> _DESCRIÇÃO DA TAREFA_
Reescreva os registros a partir da linha que contém "The width and" até o fim, substituindo "screenshot" por "image" e mantendo todo o resto inalterado. Deixe as imagens fora da resposta.

***

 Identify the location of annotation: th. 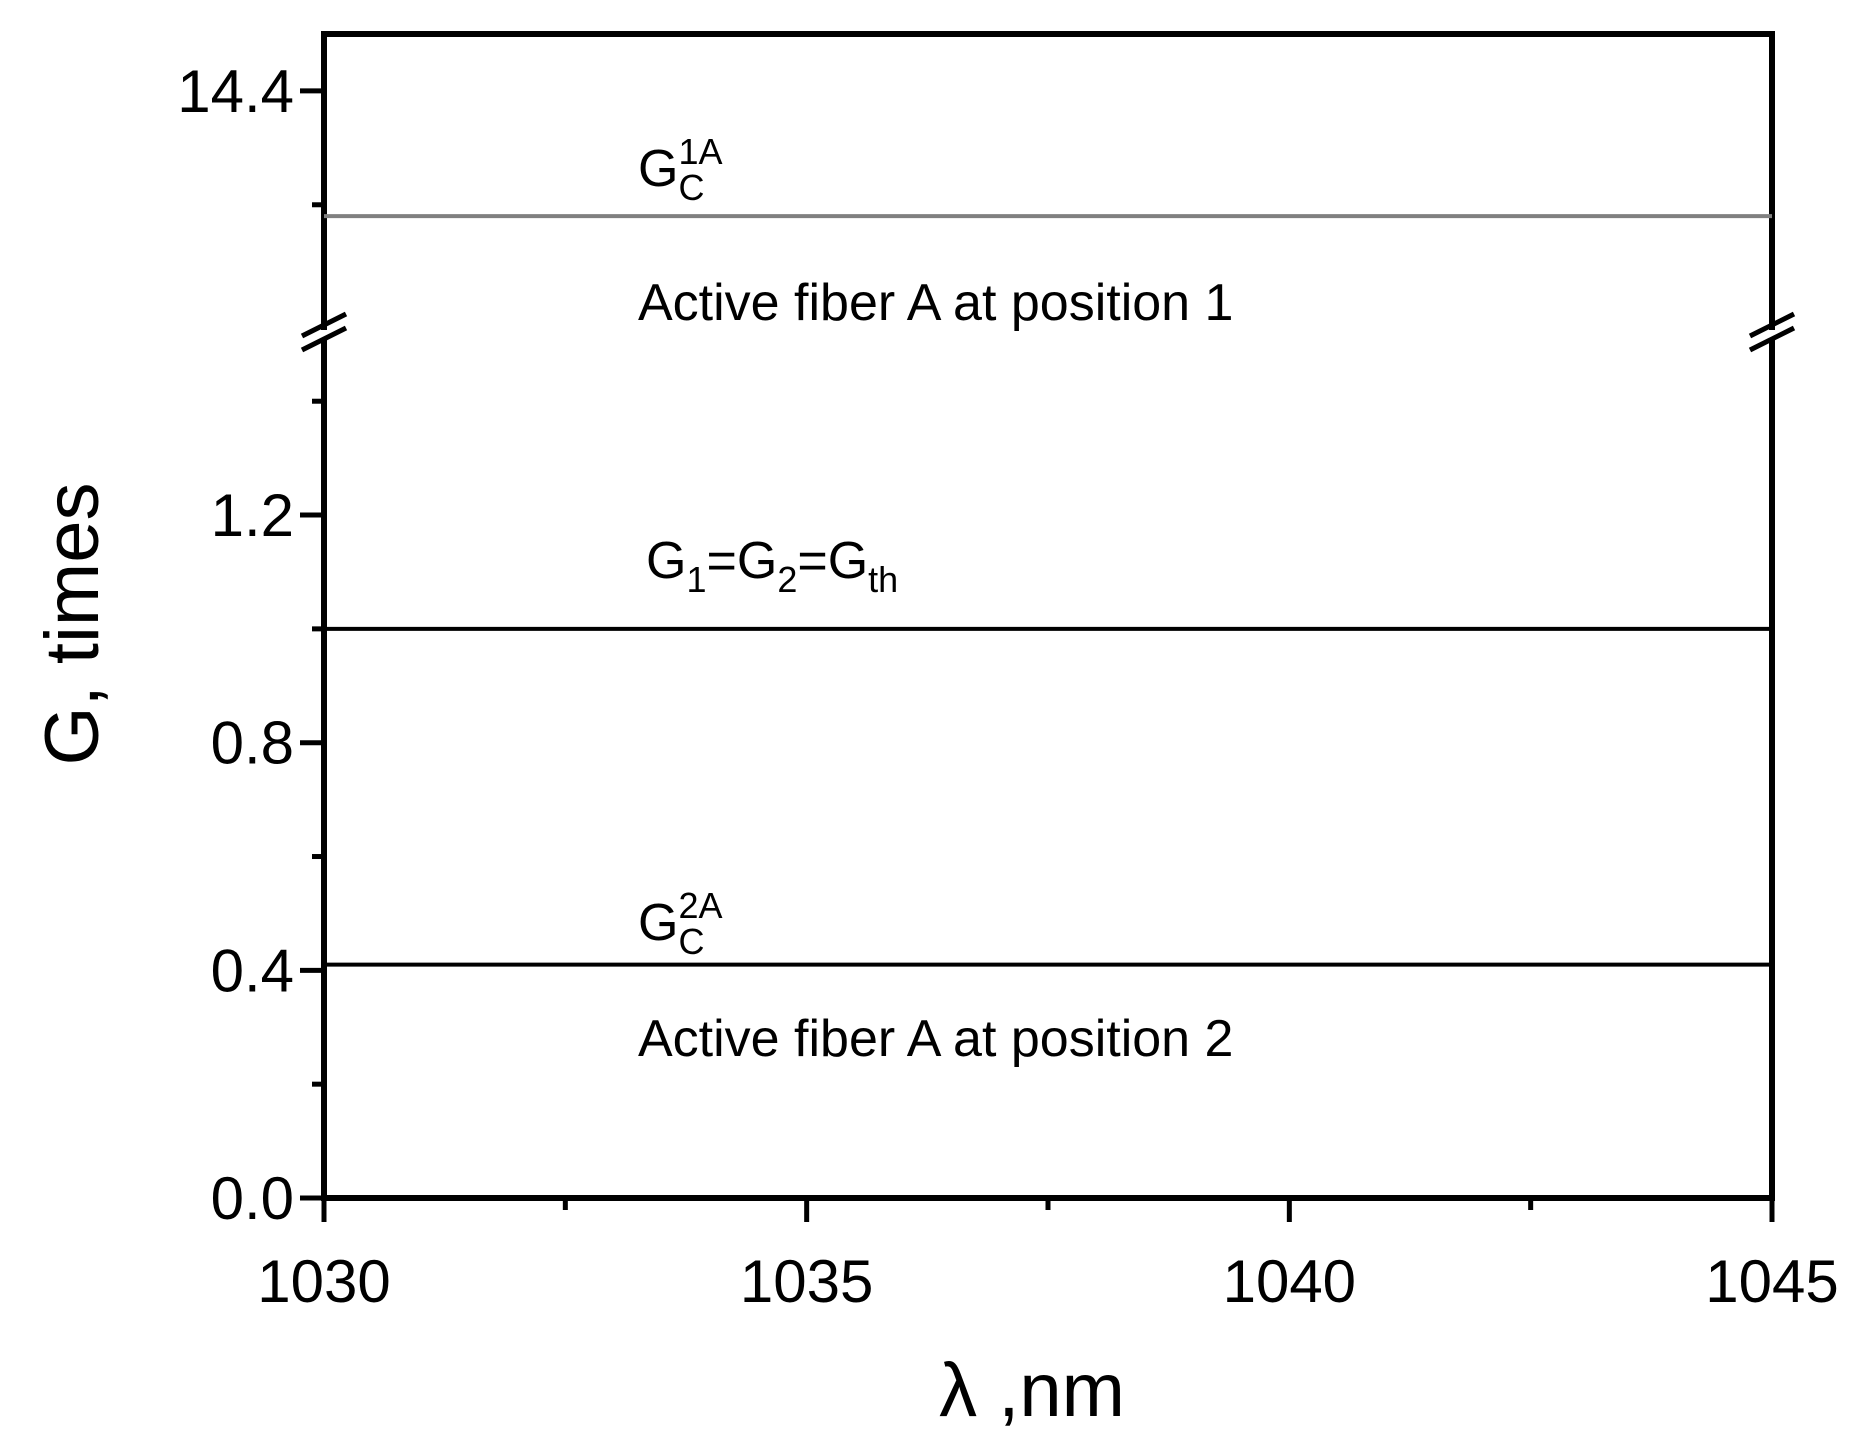
(883, 580).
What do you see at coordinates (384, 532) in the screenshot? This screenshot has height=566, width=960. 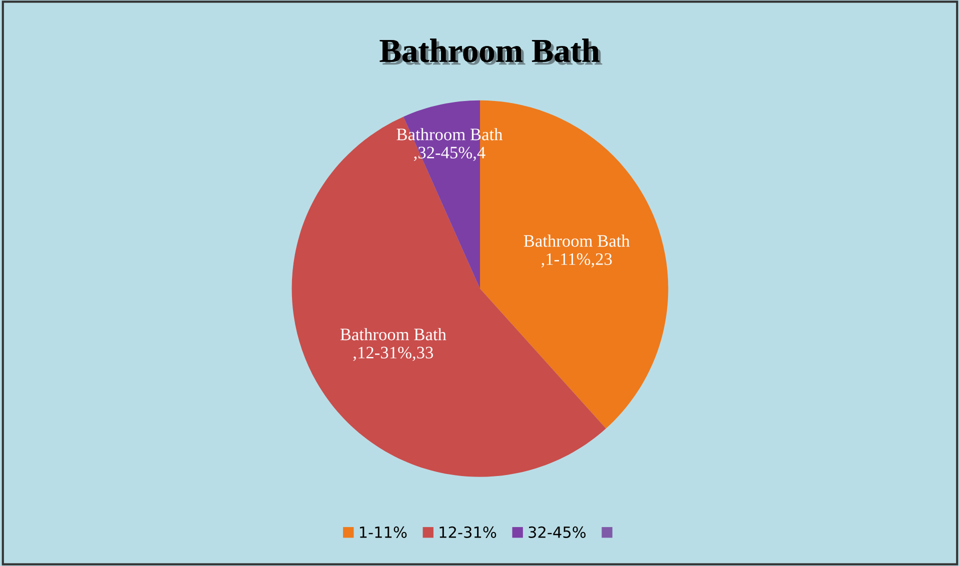 I see `legend-label: 1-11%` at bounding box center [384, 532].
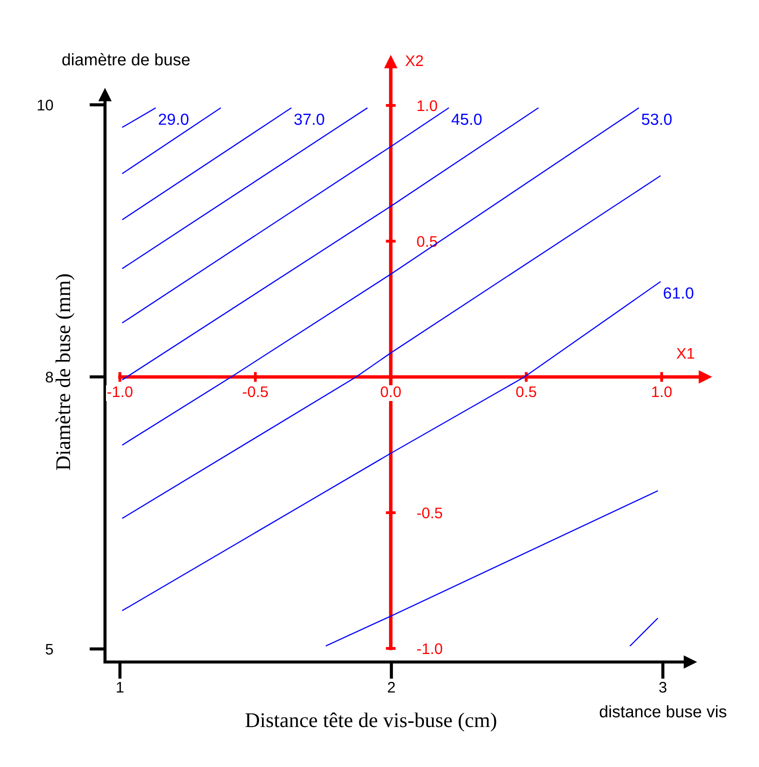 Image resolution: width=759 pixels, height=767 pixels. Describe the element at coordinates (309, 120) in the screenshot. I see `series-label: 37.0` at that location.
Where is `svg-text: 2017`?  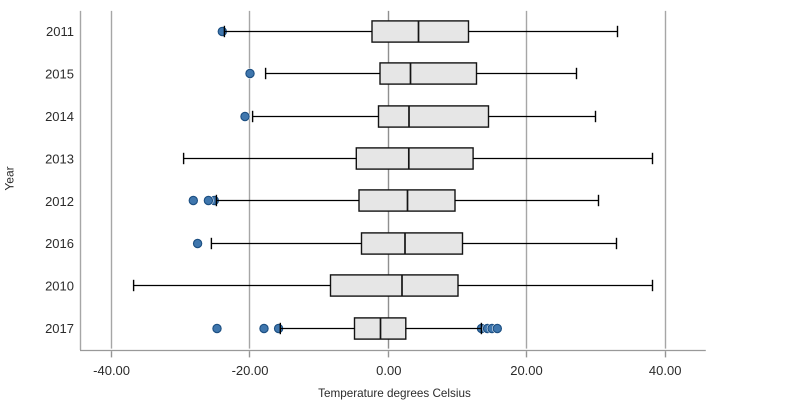 svg-text: 2017 is located at coordinates (60, 328).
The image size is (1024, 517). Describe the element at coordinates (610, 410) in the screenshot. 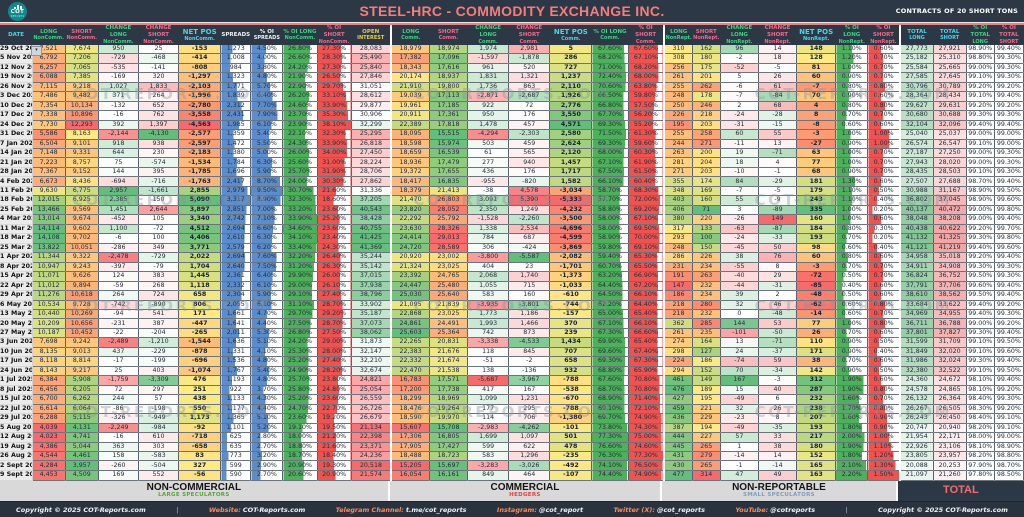

I see `pct-oi-long-comm-cell: 69.10%` at that location.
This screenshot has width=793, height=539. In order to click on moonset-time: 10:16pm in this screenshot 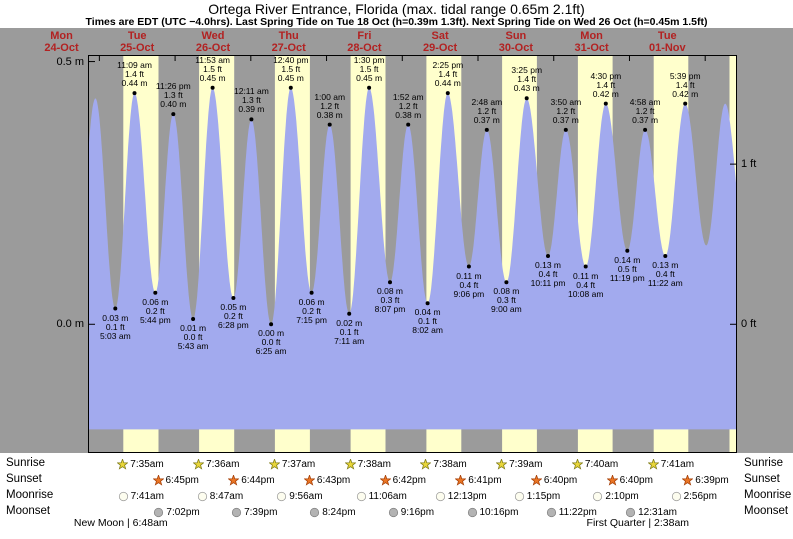, I will do `click(499, 512)`.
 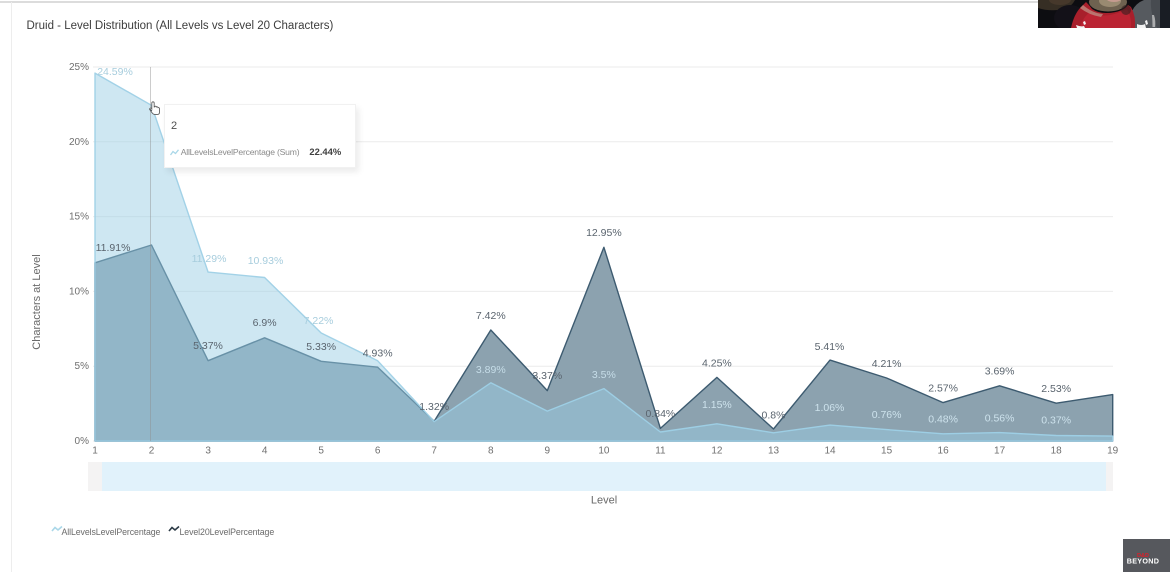 What do you see at coordinates (661, 414) in the screenshot?
I see `svg-text: 0.84%` at bounding box center [661, 414].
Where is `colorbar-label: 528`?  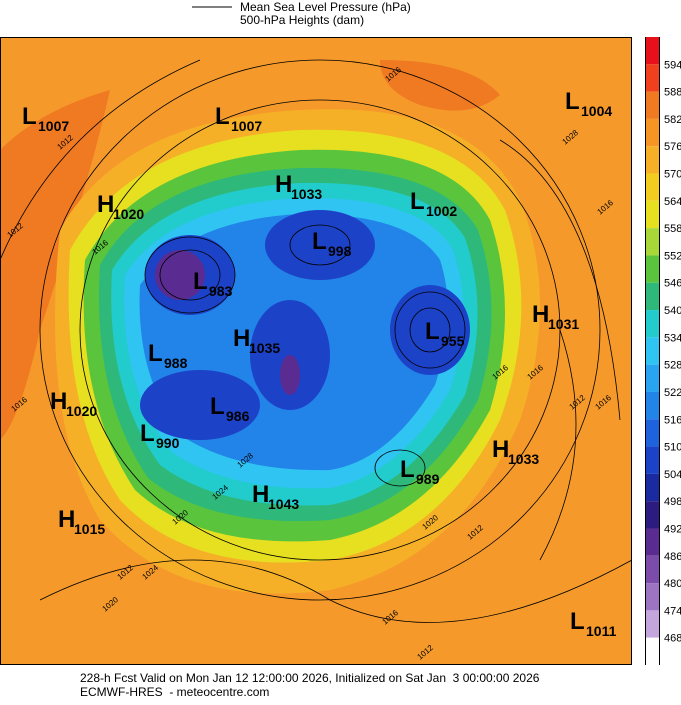
colorbar-label: 528 is located at coordinates (672, 366).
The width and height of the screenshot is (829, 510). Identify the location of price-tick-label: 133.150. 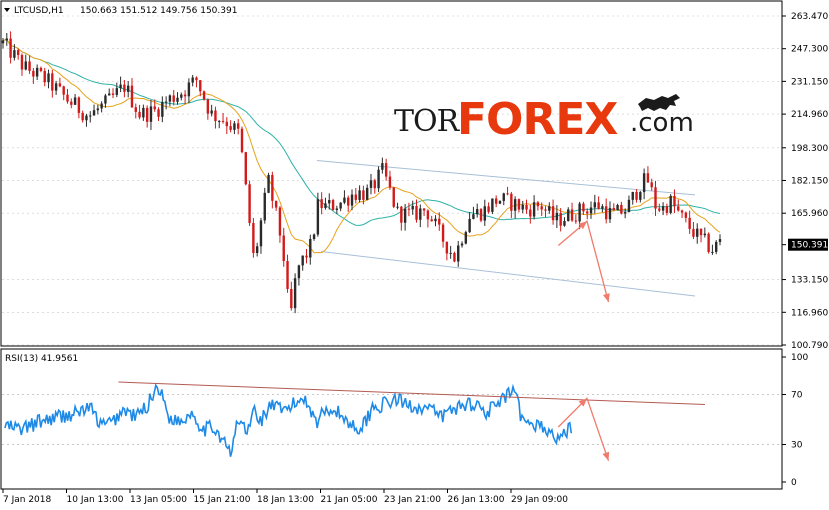
(810, 281).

***

> _RESULTADO DA TAREFA_
The width and height of the image is (829, 510). Identify the location of price-tick-label: 133.150. 
(810, 281).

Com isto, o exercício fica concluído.